─── INFORMATION SHOWN
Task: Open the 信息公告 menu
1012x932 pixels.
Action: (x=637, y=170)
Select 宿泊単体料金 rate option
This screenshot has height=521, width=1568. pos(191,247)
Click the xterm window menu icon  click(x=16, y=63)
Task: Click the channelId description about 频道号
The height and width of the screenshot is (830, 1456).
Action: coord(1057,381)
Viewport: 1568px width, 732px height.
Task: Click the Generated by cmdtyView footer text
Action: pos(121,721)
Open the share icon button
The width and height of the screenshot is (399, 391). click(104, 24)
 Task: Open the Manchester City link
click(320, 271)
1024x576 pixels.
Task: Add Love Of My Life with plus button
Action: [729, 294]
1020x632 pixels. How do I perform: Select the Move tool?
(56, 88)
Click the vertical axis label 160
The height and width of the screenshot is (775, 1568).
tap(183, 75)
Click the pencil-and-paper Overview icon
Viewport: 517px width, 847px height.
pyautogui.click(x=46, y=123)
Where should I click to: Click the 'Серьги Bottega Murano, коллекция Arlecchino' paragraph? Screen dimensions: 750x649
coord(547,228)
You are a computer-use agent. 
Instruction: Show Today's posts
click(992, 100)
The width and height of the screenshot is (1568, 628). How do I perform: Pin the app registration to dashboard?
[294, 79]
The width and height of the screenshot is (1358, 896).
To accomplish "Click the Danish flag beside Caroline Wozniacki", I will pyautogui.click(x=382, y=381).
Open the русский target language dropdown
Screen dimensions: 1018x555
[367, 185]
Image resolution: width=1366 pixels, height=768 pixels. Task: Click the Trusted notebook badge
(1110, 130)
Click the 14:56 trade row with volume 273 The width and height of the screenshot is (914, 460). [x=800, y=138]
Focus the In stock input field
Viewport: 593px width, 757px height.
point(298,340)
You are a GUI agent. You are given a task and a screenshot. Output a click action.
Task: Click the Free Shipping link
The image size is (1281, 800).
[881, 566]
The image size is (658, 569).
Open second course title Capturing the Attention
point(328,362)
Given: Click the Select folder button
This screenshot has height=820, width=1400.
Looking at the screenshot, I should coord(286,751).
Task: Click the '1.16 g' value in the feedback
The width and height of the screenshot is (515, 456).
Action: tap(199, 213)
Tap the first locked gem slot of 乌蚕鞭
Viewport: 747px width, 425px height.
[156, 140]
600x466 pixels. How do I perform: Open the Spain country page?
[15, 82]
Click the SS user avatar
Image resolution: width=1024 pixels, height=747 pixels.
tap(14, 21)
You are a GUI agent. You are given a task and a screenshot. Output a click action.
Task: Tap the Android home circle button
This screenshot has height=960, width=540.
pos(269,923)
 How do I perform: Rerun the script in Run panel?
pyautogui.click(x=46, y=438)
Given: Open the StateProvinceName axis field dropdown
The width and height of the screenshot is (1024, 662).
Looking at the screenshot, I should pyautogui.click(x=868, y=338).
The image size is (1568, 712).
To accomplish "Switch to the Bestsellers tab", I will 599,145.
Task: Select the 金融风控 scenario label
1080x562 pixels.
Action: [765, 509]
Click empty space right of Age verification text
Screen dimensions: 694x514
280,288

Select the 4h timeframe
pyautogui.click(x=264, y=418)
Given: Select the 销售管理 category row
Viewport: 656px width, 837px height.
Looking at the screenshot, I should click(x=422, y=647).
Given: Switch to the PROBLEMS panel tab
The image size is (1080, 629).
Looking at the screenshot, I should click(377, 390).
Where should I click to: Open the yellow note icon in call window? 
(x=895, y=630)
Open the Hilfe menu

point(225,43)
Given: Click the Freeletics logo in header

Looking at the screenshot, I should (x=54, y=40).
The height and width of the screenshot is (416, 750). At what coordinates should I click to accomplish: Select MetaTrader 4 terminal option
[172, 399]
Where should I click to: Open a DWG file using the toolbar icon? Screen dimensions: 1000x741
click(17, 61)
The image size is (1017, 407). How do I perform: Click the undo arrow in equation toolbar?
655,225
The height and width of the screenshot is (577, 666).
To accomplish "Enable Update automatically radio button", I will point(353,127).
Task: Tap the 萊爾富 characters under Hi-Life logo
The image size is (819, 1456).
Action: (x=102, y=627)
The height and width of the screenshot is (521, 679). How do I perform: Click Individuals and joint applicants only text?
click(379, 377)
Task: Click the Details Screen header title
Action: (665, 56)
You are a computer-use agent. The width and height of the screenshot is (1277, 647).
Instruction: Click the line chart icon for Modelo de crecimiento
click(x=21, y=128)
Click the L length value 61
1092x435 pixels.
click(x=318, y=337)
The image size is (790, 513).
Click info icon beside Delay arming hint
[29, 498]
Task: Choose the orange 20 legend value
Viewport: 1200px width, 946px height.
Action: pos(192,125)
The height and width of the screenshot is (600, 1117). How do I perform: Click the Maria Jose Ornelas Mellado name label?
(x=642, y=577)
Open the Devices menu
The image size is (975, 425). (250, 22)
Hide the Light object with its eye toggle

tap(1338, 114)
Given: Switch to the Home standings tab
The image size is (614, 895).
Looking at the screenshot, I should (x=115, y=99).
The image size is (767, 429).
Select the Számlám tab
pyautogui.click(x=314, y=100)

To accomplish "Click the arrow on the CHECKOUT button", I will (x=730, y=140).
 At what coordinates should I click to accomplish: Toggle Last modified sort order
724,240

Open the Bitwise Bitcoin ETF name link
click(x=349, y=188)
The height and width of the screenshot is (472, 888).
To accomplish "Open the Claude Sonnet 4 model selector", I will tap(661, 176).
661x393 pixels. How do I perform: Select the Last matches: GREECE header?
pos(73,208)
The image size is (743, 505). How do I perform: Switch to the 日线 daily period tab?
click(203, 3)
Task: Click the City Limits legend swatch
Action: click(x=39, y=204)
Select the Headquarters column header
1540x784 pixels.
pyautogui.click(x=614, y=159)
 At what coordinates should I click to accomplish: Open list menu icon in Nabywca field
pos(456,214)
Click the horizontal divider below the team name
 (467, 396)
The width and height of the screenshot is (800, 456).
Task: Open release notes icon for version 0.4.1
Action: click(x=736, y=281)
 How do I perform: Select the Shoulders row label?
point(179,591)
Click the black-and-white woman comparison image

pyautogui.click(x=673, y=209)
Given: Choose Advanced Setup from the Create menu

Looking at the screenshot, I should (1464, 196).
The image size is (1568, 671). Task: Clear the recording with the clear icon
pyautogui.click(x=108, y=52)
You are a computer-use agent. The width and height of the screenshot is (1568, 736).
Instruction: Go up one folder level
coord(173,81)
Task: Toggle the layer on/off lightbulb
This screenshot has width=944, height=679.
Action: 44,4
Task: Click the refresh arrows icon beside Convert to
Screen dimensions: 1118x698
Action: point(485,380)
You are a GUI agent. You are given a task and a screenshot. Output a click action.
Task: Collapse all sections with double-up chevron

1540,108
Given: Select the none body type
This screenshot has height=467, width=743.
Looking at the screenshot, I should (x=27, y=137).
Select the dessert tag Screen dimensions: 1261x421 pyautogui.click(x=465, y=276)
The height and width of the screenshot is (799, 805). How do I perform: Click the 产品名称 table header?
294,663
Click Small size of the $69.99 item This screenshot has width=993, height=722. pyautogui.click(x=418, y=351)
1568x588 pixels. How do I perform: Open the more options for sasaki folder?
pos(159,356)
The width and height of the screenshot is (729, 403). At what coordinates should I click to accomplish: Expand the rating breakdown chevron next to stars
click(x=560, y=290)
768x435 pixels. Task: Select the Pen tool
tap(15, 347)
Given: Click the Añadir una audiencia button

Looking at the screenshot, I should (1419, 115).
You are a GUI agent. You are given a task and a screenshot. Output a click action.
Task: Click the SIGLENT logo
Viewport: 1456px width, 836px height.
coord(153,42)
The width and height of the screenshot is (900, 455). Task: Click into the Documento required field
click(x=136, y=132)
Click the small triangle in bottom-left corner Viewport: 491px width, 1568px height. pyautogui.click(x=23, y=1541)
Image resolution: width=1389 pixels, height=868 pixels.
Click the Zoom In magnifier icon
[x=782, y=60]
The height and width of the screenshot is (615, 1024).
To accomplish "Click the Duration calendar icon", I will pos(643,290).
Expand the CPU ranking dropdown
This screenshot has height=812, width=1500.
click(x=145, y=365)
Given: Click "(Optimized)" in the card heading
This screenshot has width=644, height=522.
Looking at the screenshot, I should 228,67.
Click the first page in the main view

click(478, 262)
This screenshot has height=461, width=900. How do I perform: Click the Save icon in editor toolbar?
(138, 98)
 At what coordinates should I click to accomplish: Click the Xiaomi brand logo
──────
→ **REQUIRED ACTION**
Each line carrying the string "computer" should be copied out from the entries.

→ **TASK SOLUTION**
You are a computer-use agent. 
You are a computer-use agent. The width and height of the screenshot is (1277, 647).
You are a computer-use agent. The width and height of the screenshot is (1568, 736).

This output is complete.